PROBLEM TO WORK ON
Could you restate every entry word for word, minus the pictures?

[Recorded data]
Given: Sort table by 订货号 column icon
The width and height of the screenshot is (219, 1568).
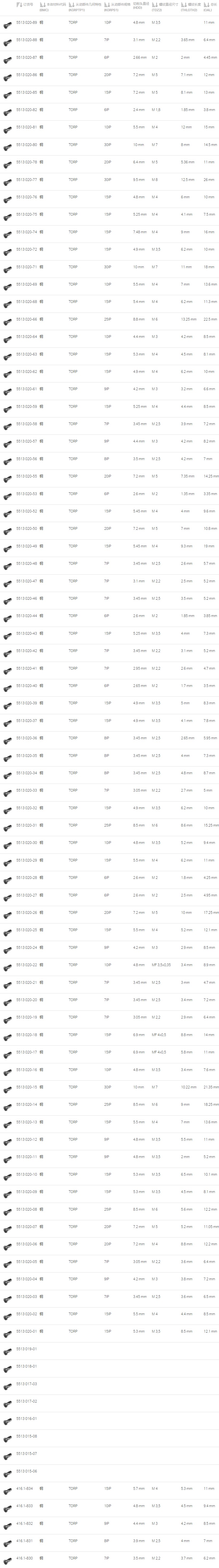Looking at the screenshot, I should click(19, 4).
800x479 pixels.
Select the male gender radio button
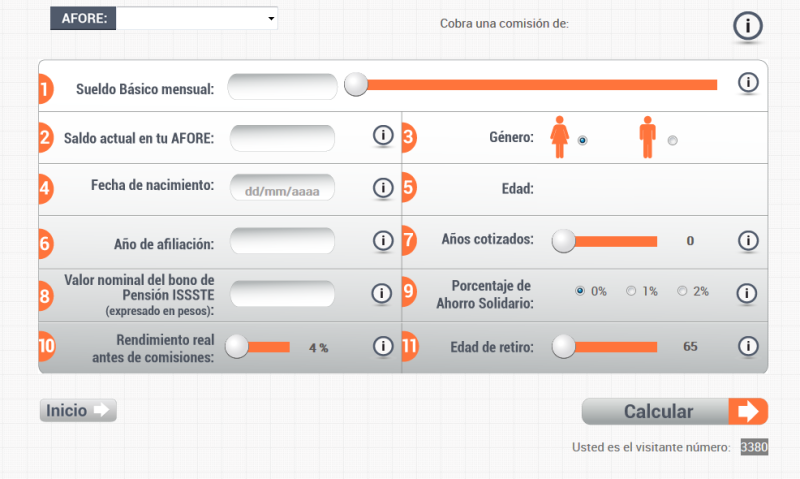click(672, 140)
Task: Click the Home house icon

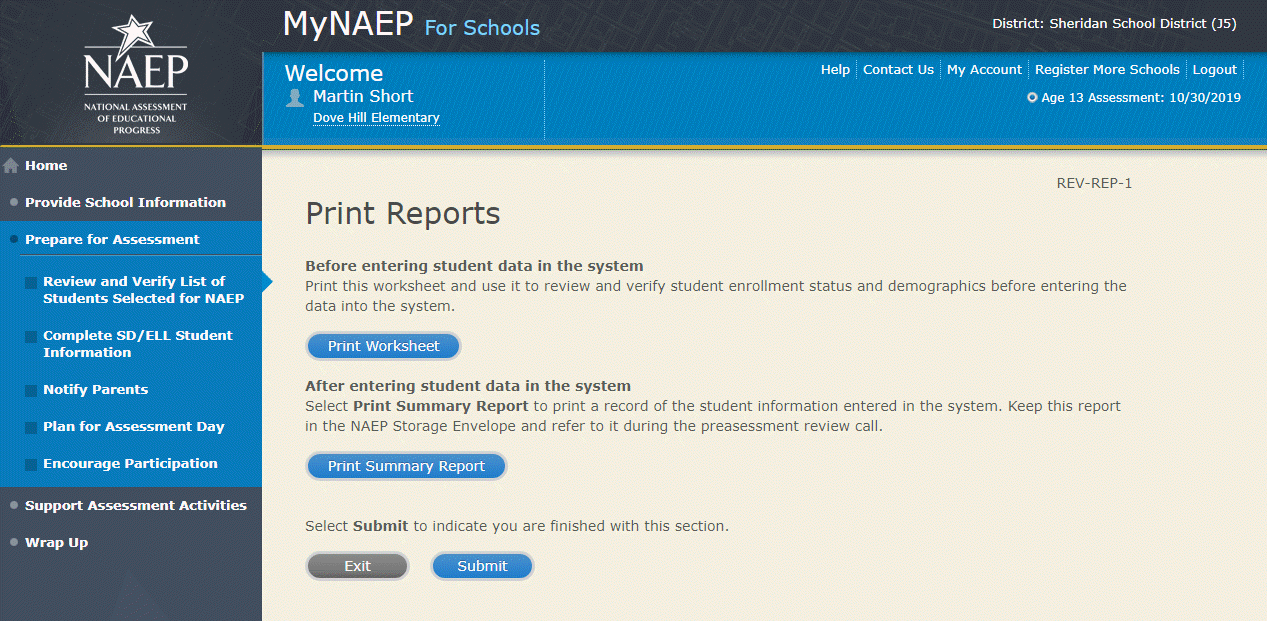Action: click(x=12, y=166)
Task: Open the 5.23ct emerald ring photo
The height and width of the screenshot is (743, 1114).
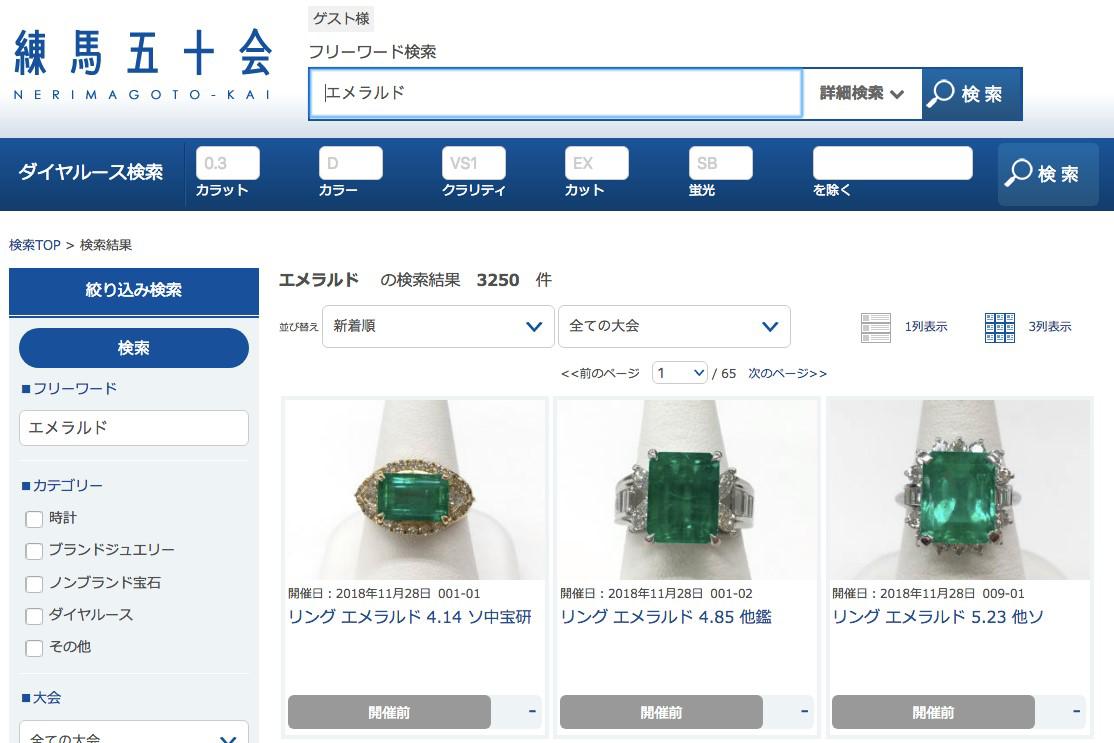Action: [x=959, y=490]
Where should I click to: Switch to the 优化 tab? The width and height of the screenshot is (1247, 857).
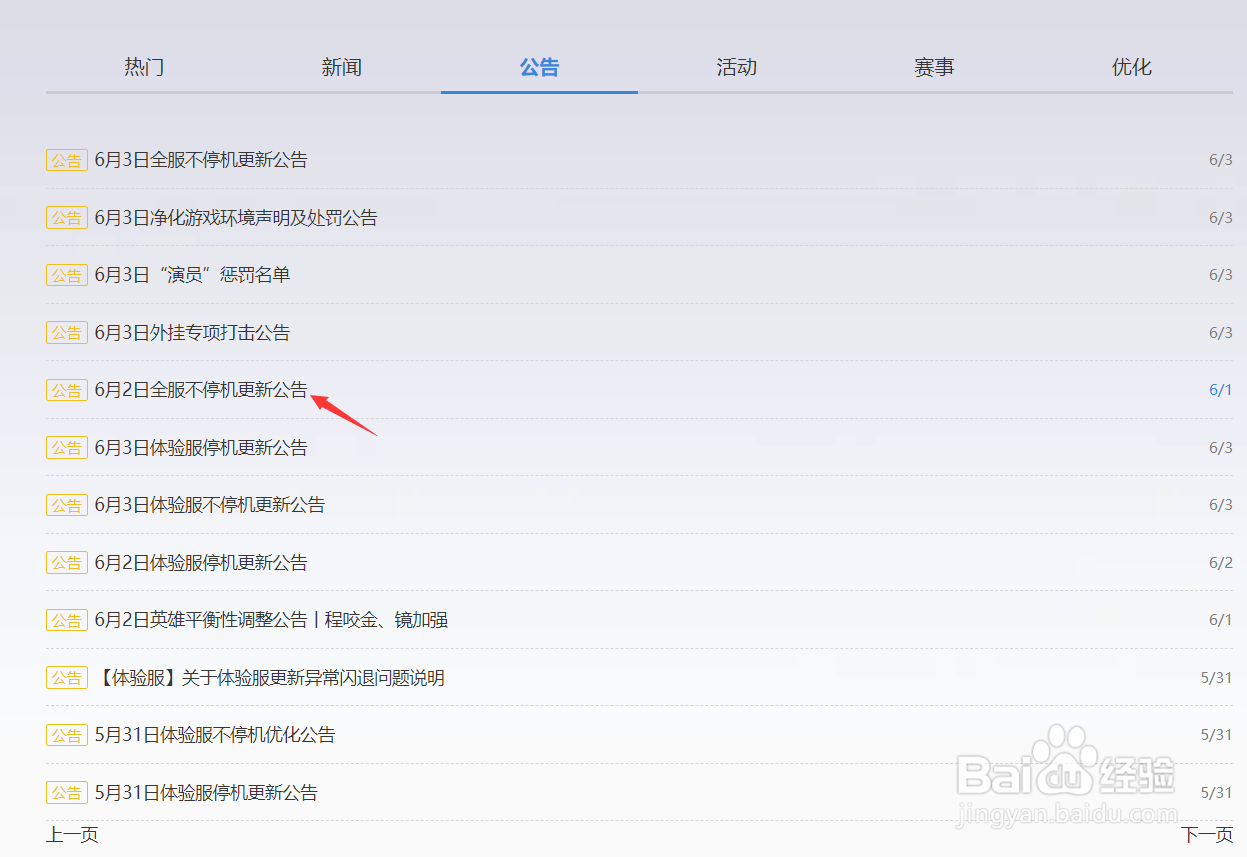[x=1131, y=67]
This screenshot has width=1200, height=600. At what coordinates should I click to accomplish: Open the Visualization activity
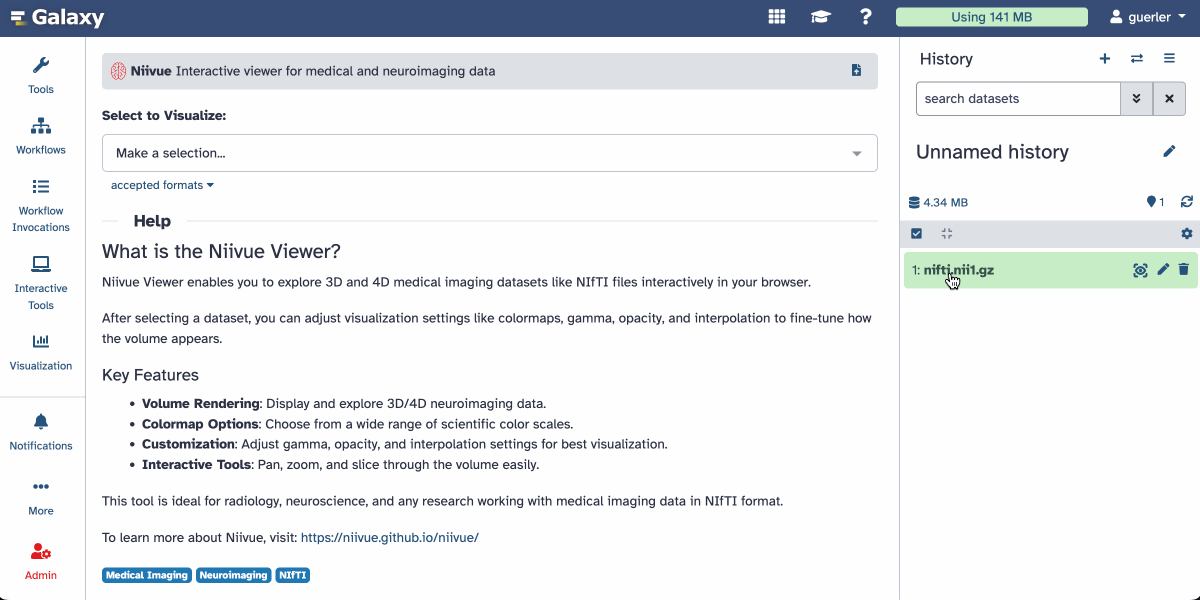click(41, 352)
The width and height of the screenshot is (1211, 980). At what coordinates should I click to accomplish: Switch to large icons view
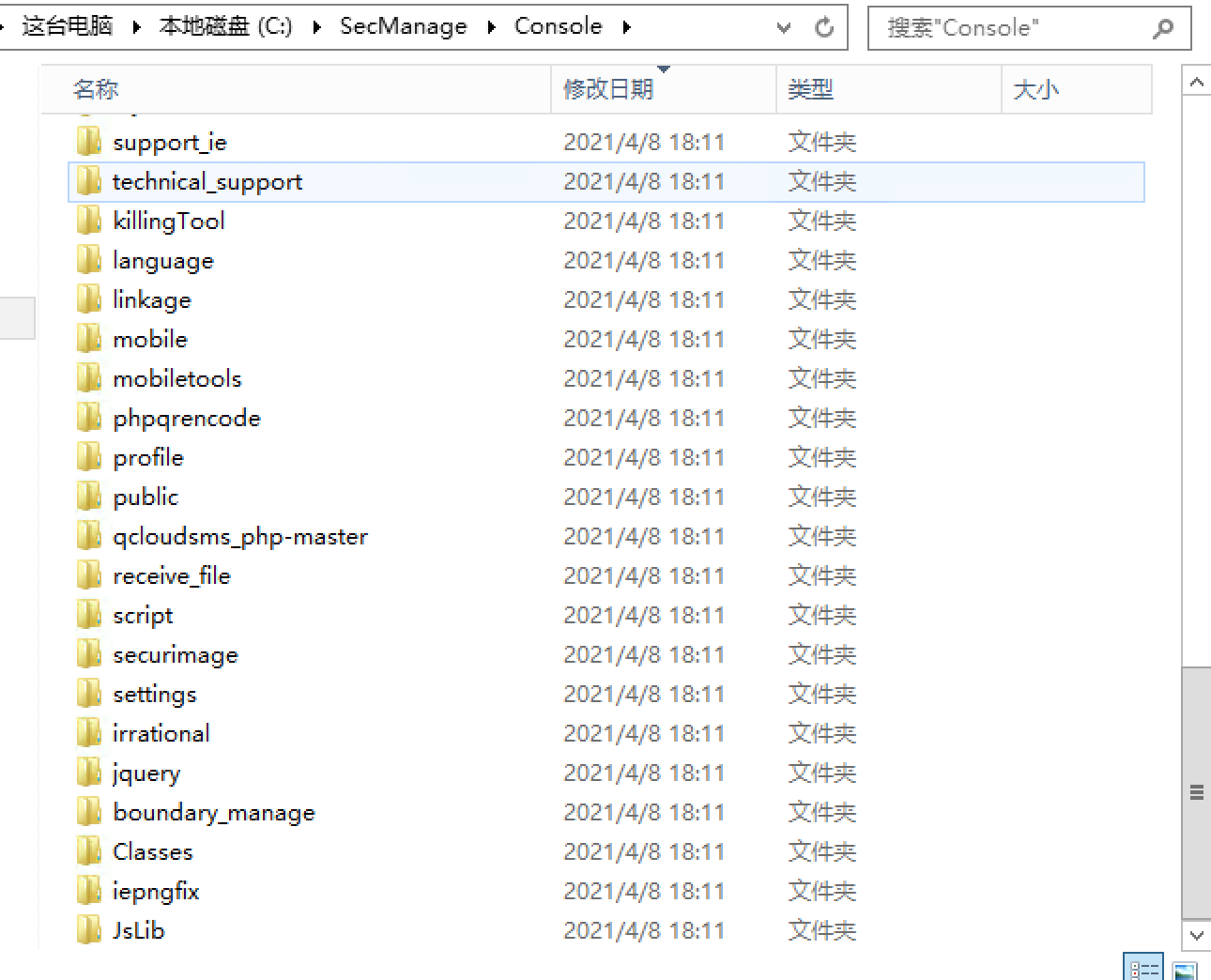(1185, 971)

WRITTEN RESPONSE
Given: Sort table by 订货号 column icon
The width and height of the screenshot is (219, 1568).
Looking at the screenshot, I should click(19, 4).
800x479 pixels.
Select the male gender radio button
click(672, 140)
Task: Click the Home house icon

Action: click(x=12, y=166)
Task: Open the 5.23ct emerald ring photo
The height and width of the screenshot is (743, 1114).
Action: [x=959, y=490]
Where should I click to: Switch to the 优化 tab? The width and height of the screenshot is (1247, 857).
[x=1131, y=67]
This screenshot has width=1200, height=600. At what coordinates should I click to accomplish: Open the Visualization activity
click(41, 352)
The width and height of the screenshot is (1211, 980). At what coordinates should I click to accomplish: Switch to large icons view
(1185, 971)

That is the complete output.